El presidente afirma amplios acuerdos sobre material nuclear, suspensiones indefinidas de programas y seguridad total en el Estrecho de Ormuz. Los funcionarios iraníes, sin embargo, niegan la transferencia de uranio enriquecido, mantienen restricciones sobre los buques militares en el estrecho y no han confirmado ningún compromiso futuro con la seguridad marítima. El mercado te está diciendo algo. Escucha. La fuerte caída de los precios del petróleo refleja tanto un alivio temporal del bloqueo como un escepticismo más profundo sobre la durabilidad de cualquier paz. Por qué importa: Las narrativas contradictorias de Washington y Teherán impactan directamente la seguridad energética global y la estabilidad regional.
La incertidumbre sobre el programa nuclear de Irán y el estado del Estrecho de Ormuz puede causar una volatilidad significativa en el mercado, afectando los precios del combustible y las cadenas de suministro en todo el mundo. Para las poblaciones de Líbano e Israel, el alto el fuego sigue siendo tenue, con la violencia continua subrayando la naturaleza arraigada del conflicto y el costo humano. Los esfuerzos diplomáticos, tanto liderados por EE. UU. como europeos, resaltan la lucha de la comunidad internacional para gestionar una situación geopolítica compleja y altamente sensible. - Las declaraciones contradictorias del presidente Trump y los funcionarios iraníes crean una incertidumbre significativa con respecto al material nuclear y la seguridad marítima. - Los precios del petróleo cayeron bruscamente tras el anuncio de Irán de la reapertura del Estrecho de Ormuz, aunque las medidas de bloqueo de EE. UU. continúan. - Un alto el fuego de 10 días entre Israel y Hezbolá sigue siendo frágil, marcado por la violencia continua y las disputas territoriales sin resolver. - Las naciones europeas están llevando a cabo esfuerzos diplomáticos independientes para asegurar la navegación en el Estrecho de Ormuz, separados de la participación de EE. UU.

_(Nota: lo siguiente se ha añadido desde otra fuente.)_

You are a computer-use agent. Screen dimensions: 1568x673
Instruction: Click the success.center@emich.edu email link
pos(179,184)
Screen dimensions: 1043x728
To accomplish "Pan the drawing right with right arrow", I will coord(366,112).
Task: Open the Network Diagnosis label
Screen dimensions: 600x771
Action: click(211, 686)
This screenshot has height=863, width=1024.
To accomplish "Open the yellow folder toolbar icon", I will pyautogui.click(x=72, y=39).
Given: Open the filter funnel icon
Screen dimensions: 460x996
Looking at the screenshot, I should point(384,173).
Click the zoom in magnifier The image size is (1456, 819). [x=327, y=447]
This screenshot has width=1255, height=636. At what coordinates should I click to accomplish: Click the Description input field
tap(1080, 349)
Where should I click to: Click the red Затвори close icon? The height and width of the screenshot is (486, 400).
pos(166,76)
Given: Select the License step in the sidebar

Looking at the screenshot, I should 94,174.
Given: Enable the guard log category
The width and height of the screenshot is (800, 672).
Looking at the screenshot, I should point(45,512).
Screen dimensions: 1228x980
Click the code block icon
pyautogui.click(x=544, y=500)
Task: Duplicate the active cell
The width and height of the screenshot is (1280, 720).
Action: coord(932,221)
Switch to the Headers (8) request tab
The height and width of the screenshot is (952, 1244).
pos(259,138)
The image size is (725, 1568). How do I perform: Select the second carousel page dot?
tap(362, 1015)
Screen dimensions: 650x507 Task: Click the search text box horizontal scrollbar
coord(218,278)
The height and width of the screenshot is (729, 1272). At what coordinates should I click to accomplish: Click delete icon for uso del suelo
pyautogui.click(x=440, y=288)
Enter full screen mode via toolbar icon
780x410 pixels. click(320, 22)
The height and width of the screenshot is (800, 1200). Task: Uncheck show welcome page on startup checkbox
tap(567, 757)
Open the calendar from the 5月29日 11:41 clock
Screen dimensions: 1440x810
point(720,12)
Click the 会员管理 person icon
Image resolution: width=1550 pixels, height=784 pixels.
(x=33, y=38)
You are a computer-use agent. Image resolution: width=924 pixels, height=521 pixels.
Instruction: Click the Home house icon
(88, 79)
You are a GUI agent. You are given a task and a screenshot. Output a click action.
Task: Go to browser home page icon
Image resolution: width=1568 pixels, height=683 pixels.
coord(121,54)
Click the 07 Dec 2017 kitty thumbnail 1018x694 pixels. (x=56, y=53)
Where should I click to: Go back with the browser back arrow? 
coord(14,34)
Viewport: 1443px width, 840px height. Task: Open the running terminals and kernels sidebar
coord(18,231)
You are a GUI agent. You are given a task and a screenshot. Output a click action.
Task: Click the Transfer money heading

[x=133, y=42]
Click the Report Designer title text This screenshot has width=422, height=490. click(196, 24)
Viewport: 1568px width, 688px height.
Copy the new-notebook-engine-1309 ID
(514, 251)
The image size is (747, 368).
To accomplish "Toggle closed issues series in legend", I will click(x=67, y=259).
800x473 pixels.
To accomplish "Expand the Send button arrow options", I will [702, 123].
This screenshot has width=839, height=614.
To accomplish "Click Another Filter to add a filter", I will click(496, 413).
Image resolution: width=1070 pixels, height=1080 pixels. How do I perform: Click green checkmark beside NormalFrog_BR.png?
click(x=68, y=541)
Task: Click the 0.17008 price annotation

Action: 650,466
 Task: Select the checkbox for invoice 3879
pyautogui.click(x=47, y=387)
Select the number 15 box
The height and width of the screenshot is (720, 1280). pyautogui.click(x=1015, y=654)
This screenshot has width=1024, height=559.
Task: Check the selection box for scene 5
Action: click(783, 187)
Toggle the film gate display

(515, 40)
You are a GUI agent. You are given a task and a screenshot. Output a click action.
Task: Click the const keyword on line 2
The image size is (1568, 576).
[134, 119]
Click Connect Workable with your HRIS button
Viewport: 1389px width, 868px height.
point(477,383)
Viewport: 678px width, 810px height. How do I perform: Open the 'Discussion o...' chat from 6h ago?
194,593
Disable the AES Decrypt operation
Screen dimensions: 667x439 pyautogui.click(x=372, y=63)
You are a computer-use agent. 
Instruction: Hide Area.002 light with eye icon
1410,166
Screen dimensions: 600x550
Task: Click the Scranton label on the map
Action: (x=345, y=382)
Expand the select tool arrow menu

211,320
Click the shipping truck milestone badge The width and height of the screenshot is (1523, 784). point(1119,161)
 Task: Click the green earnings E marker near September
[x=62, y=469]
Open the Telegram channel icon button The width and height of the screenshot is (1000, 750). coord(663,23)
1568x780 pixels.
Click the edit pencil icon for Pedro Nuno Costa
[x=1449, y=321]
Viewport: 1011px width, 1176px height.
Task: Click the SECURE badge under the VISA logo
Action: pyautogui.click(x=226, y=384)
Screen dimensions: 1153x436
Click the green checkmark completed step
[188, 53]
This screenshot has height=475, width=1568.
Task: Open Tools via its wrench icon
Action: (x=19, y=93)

De cara al futuro, la expiración de la tregua de dos semanas entre EE. UU. e Irán el martes será un punto de inflexión crítico. Los observadores estarán atentos a cualquier paso concreto hacia la eliminación del uranio, el levantamiento total del bloqueo estadounidense y si el alto el fuego entre Israel y Hezbolá se mantiene más allá de su período inicial de 10 días. Un mayor compromiso diplomático, particularmente el regreso propuesto de funcionarios estadounidenses a Pakistán para conversaciones, indicará la seriedad de los esfuerzos para cerrar estas brechas y asegurar una resolución duradera.
Puntos Clave
— - Las declaraciones contradictorias del presidente Trump y los funcionarios iraníes crean una incertidumbre significativa con respecto al material nuclear y la seguridad marítima.
— - Los precios del petróleo cayeron bruscamente tras el anuncio de Irán de la reapertura del Estrecho de Ormuz, aunque las medidas de bloqueo de EE. UU. continúan.
— - Un alto el fuego de 10 días entre Israel y Hezbolá sigue siendo frágil, marcado por la violencia continua y las disputas territoriales sin resolver.
— - Las naciones europeas están llevando a cabo esfuerzos diplomáticos independientes para asegurar la navegación en el Estrecho de Ormuz, separados de la participación de EE. UU.